Native Staking: Step by Step
Native staking through Phantom wallet is straightforward:
- Open Phantom wallet and click on your SOL balance
- Select "Start Earning SOL" or "Stake SOL"
- Choose a validator from the list (more on choosing below)
- Enter the amount you want to stake and confirm
- Your stake becomes active at the end of the current epoch (~2–3 days)
Current staking yield: approximately 5–8% APY in newly issued SOL, paid each epoch (~every 2–3 days, automatically compounding to your stake).
Unstaking requires a one-epoch "cooling off" period before your SOL becomes fully liquid — approximately 2–3 days. This is a trade-off: you sacrifice immediate liquidity for yield.
How to Choose a Validator
Not all validators are equal. Key factors to consider:
- Commission rate: The percentage of rewards the validator keeps. Lower is better for delegators. Common rates are 0–10%.

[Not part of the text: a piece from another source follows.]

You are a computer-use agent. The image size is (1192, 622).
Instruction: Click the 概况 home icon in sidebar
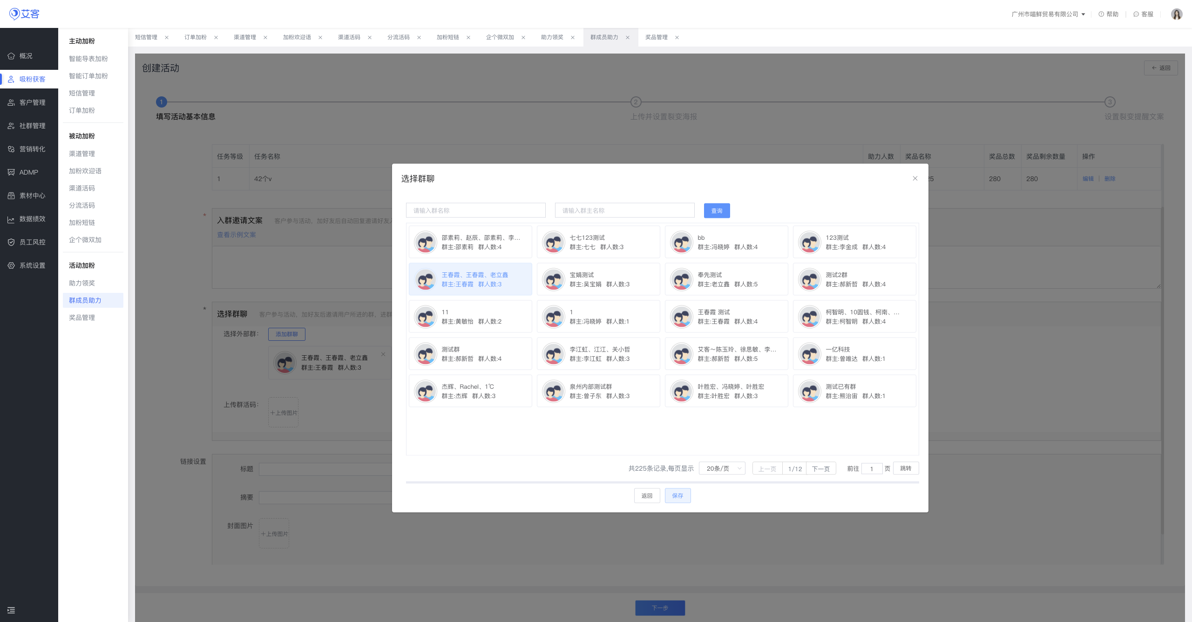pos(11,56)
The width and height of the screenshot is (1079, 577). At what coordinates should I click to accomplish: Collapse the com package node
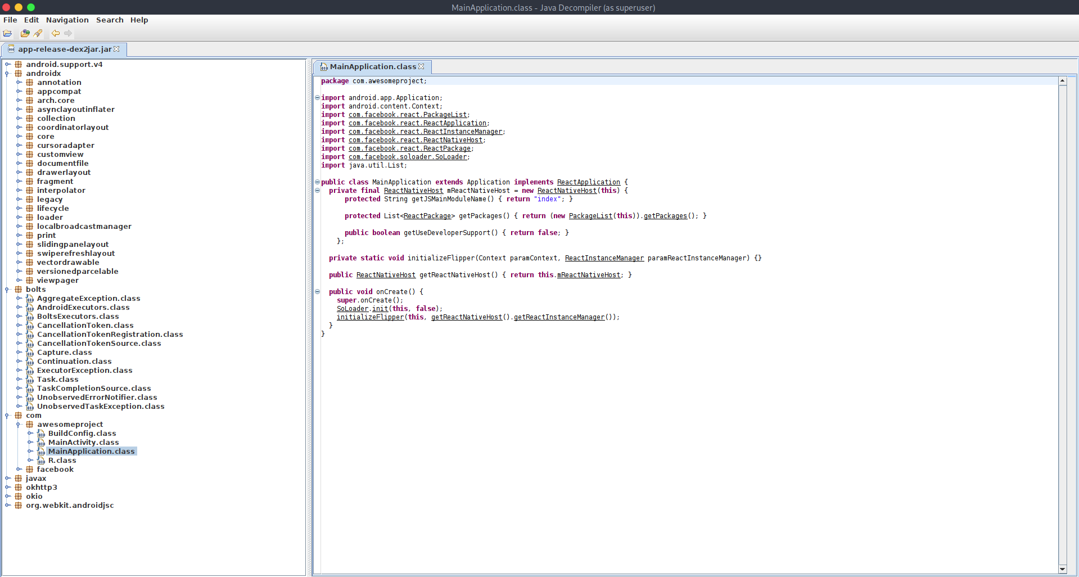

- Vote success rate: How reliably the validator participates in consensus. Higher is better — a validator that misses many votes earns fewer rewards.
- Skip rate: How often the validator skips assigned slots. Lower is better.
- Total stake: Validators with very high stake concentration reduce network decentralization. Consider supporting validators outside the top 25 to improve network health.
- Team credibility: Known entities (major companies, well-known DeFi protocols, established community validators) carry less counterparty risk than anonymous validators
Tools like solanabeach.io, stakewiz.com, and Jito Foundation's validator rankings provide performance data to help you evaluate validators.
Liquid Staking: The Alternative Approach
The cooldown period for native staking (2–3 days) creates a liquidity problem for active DeFi participants. Liquid staking solves this: you deposit SOL into a liquid staking protocol and receive a liquid token representing your staked SOL position, which earns staking rewards while remaining tradeable and usable in DeFi.
Major Solana liquid staking options:
- mSOL (Marinade Finance) — the first and largest Solana liquid staking token; your mSOL automatically appreciates in SOL terms as rewards accrue
- JitoSOL (Jito Foundation) — additionally earns MEV (maximal extractable value) rewards from the Jito priority auction, often resulting in higher total yield than native staking
- bSOL (BlazeStake) — another liquid staking option with competitive rates
Liquid staking tokens can be used as collateral in DeFi lending protocols, added to liquidity pools, or simply held while earning staking yield — giving you the flexibility of DeFi participation alongside staking returns.
Staking Risks to Understand
- Validator slashing risk: If your chosen validator is slashed for misbehavior, delegators may lose a portion of their staked SOL. In practice, slashing on Solana has been rare.
- Smart contract risk (liquid staking): Liquid staking protocols involve smart contracts that could contain bugs or be exploited. This is an additional risk layer not present in native staking.
- SOL price risk: Staking rewards are denominated in SOL. If SOL's dollar price falls significantly, your staking yield doesn't compensate for the capital loss.
- Inflation dilution: New SOL is issued to pay staking rewards. If you don't stake your SOL, your holdings are being diluted by inflation. Staking is in many ways the minimum required to maintain your proportional share of the network.